**AIM OF THE EXERCISE:** In the passage about a premiere, rewrite everything from "Having said all" down to "not the same.", changing "Skype" to "video chat".
-- START OF DOCUMENT SECTION --
Some composers get really nervous leading up to a premiere. I’ve never been that kind of composer. One of the great benefits of being a composer is that I don’t have to stress over performances. At the point that I’m sitting in the hall to hear the piece, there is literally nothing I can do that will affect the outcome of the performance. This realization is, I suppose, the cause of stress in other composers. I find this unproductive at best.

Having said all that, I’m a little nervous about a premiere of mine that’s happening tomorrow. “Why?” you might ask. This is one of the first times I’ve ever had a work premiered that I wasn’t attending and that I’ve never actually heard played in person. I have great faith in my friend Tim Rosenberg who is giving the premiere tomorrow in Tempe, Arizona. But Tim has been living in New York and Florida since we started this project. In fact, I don’t think I’ve even seen Tim in person for over a year. I’ve heard him play over Skype, and we’ve talked about the piece a lot, but it’s not the same.
-- END OF DOCUMENT SECTION --
-- START OF RECORD EXCERPTS --
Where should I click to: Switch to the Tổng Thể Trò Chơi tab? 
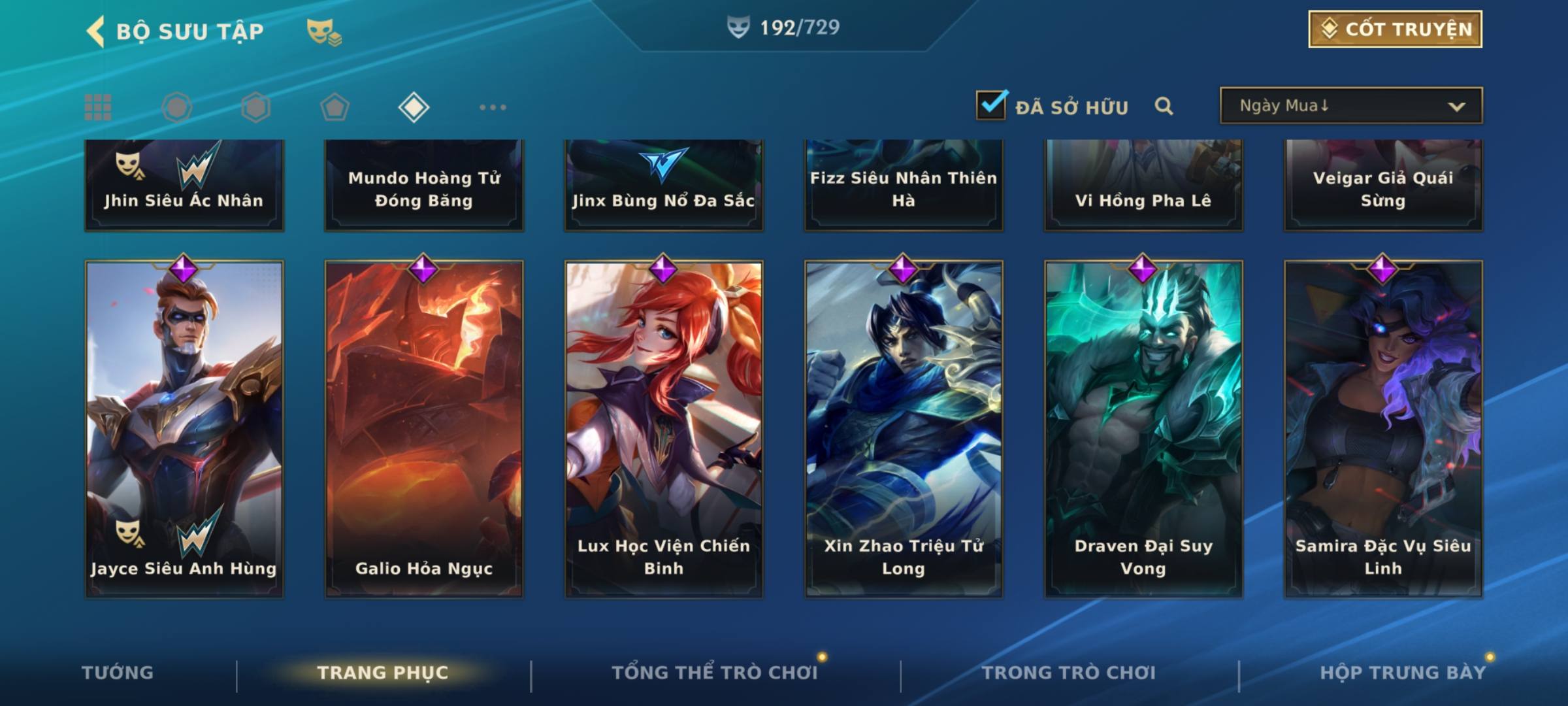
-- END OF RECORD EXCERPTS --
-- START OF RECORD EXCERPTS --
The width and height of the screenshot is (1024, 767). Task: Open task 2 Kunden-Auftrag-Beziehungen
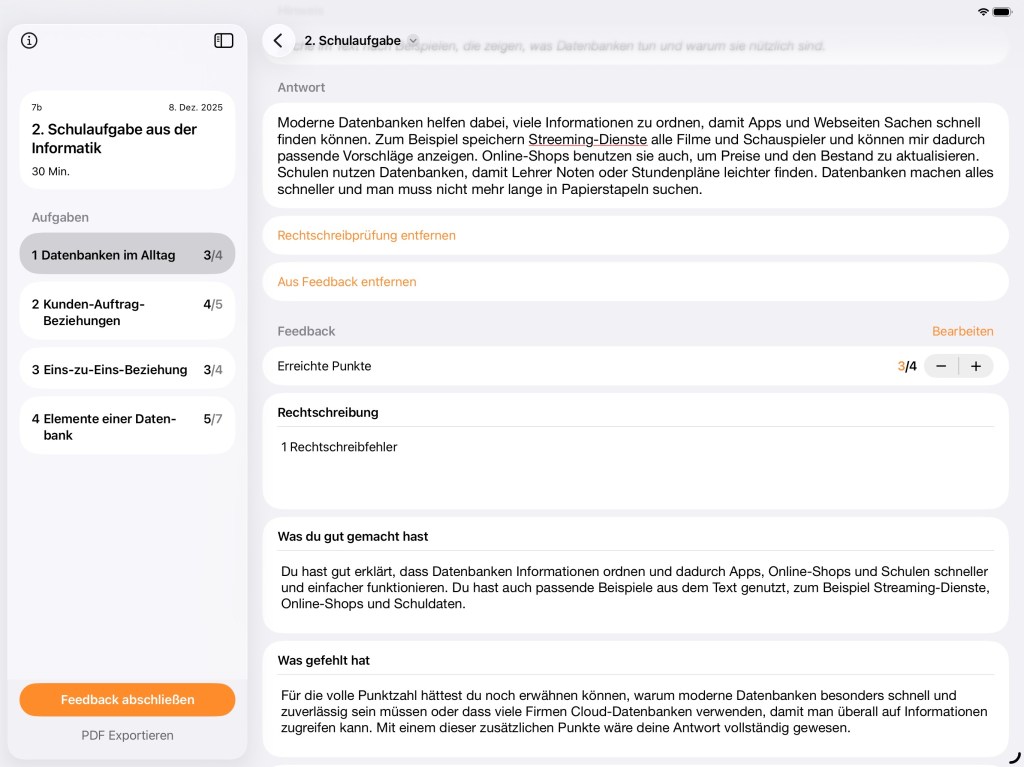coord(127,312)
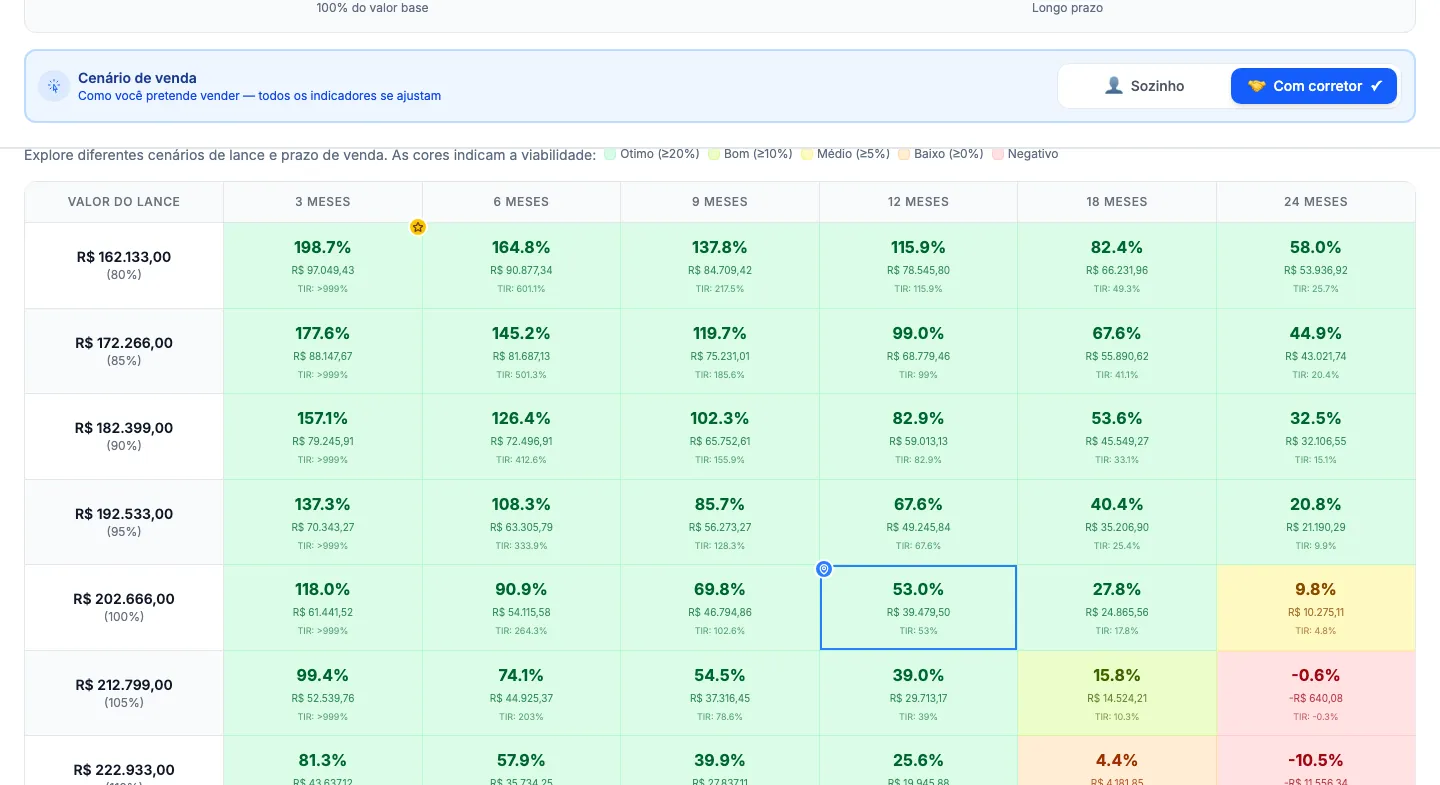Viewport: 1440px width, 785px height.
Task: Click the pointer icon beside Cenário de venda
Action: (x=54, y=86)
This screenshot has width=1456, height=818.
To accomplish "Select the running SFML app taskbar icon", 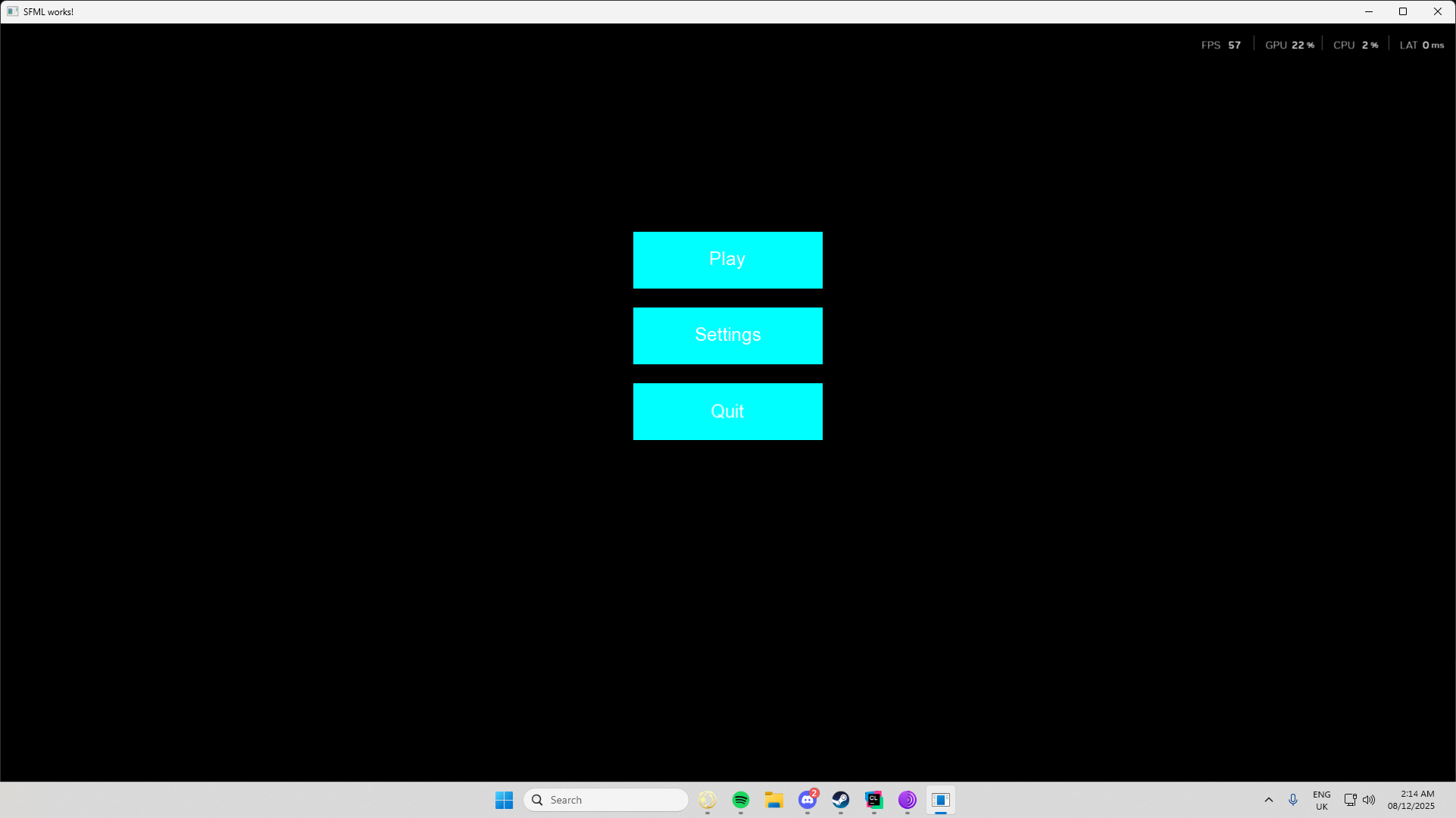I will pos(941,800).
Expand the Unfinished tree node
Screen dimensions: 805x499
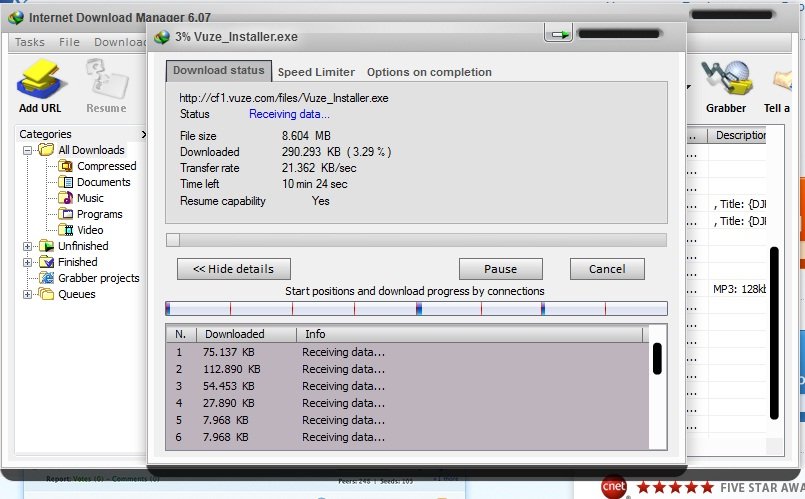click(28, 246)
-- END OF RECORD EXCERPTS --
-- START OF RECORD EXCERPTS --
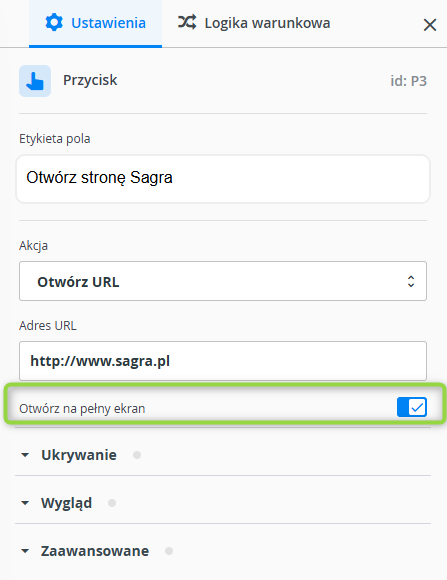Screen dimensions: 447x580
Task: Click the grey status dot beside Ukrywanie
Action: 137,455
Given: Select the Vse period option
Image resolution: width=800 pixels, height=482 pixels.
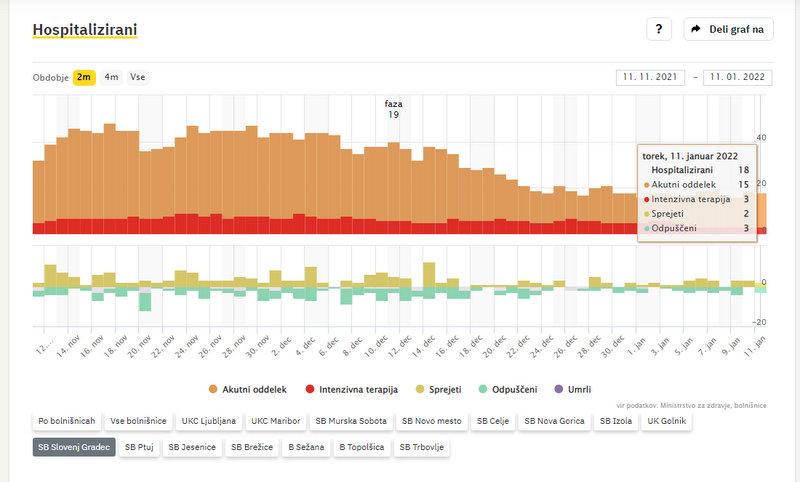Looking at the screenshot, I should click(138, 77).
-- END OF RECORD EXCERPTS --
**RESPONSE BELOW:**
Having said all that, I’m a little nervous about a premiere of mine that’s happening tomorrow. “Why?” you might ask. This is one of the first times I’ve ever had a work premiered that I wasn’t attending and that I’ve never actually heard played in person. I have great faith in my friend Tim Rosenberg who is giving the premiere tomorrow in Tempe, Arizona. But Tim has been living in New York and Florida since we started this project. In fact, I don’t think I’ve even seen Tim in person for over a year. I’ve heard him play over video chat, and we’ve talked about the piece a lot, but it’s not the same.